Ask and it will be given to you; search and you will find; knock and the door will be opened for you. For everyone who asks receives, and everyone who searches finds, and for everyone who knocks the door will be opened. Is there anyone among you who, if your child asks for bread will give a stone? Or if the child asks for a fish, will give a snake? If you then, who are evil, know how to give good gifts to your children, how much more will your Father in heaven give good things to those who ask him! Matthew chapter 7 verses 7 – 11
William Temple, an Archbishop of Canterbury in the 1940s, said, “When I pray coincidences happen.” My personal experience verifies the truth of this. Yet it was precisely this experience of ‘answers’ to prayer that undermined my traditional belief in a personal God ‘out there’ somewhere managing the affairs of this world (caricatured as the bearded old man above the skies). Why did this ‘God’ apparently ignore so many requests? There have been times when I wonder if my prayers have an almost geographical range. Blunderbuss requests for peace in Iraq or the poor in Africa have no (immediate) discernable effect, whereas sniper rifle shots at a specific, limited target seem to fall within the Archbishop’s truth. Please note that I speak here very tentatively. In my last post I referred to my unease when this mysterious process becomes the primary focus of religious events from Lourdes pilgrimages to Pentecostal healing services. Most of them are concerned with healing of one sort or another and of course I deeply desire healing: for people I love, for people I hear about in the media. The suffering of the world moves me.
The Archbishop’s point about coincidences can include physical and mental healing. Again, I can verify the truth of this from my own experience but still I find myself in the presence of mystery. Trying to explain it gets us into real trouble, especially the temptation to think that we can manipulate the process for our own selfish ends. (There are warnings about this kind of temptation a few verses after today’s passage and I’ll explore them in my next post.)

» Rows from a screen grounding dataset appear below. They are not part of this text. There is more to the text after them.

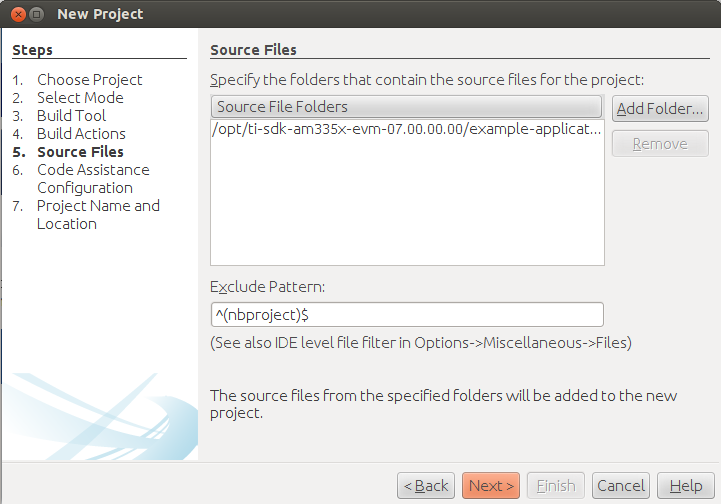721x504 pixels.
Task: Click the Source File Folders column header
Action: coord(406,107)
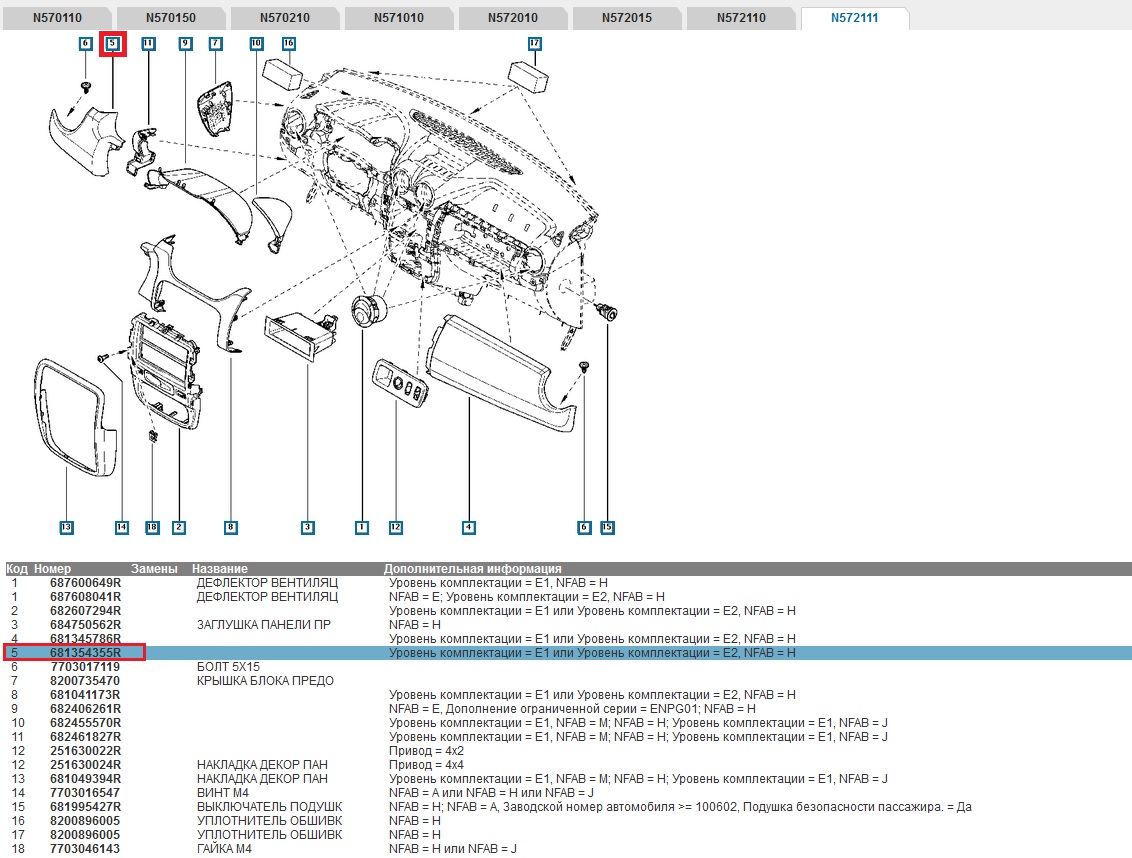The image size is (1132, 858).
Task: Click callout 15 at bottom right of diagram
Action: click(607, 527)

This morning in bed I was flooded by a sense of profound peace. What more could I want? There was no point in asking for anything. To do so would have been to superimpose my puny desire on this ineffable mystery. What I personally want seems pointless in the midst of such reality. So, still speaking very tentatively, I read “Ask and it will be given to you; search and you will find……” in the context of the rest of chapters 5 to 7. Apart from physical healing the question arises, how desperate am I to find the narrow gate; to enter the realm of the rule of love; to begin the rehabilitation process for my addiction to anxiety, resentment and all the rest of the mental junk that afflicts us? The good news, the Gospel, is that the door I am knocking at is open. The truth I am looking for, the peace I desire, is already present. As many saints and sages have testified, the God I am looking for has already found me: is and always was present in every fibre of my being. I am simply one beggar telling any other beggar who might be interested, where I have found bread.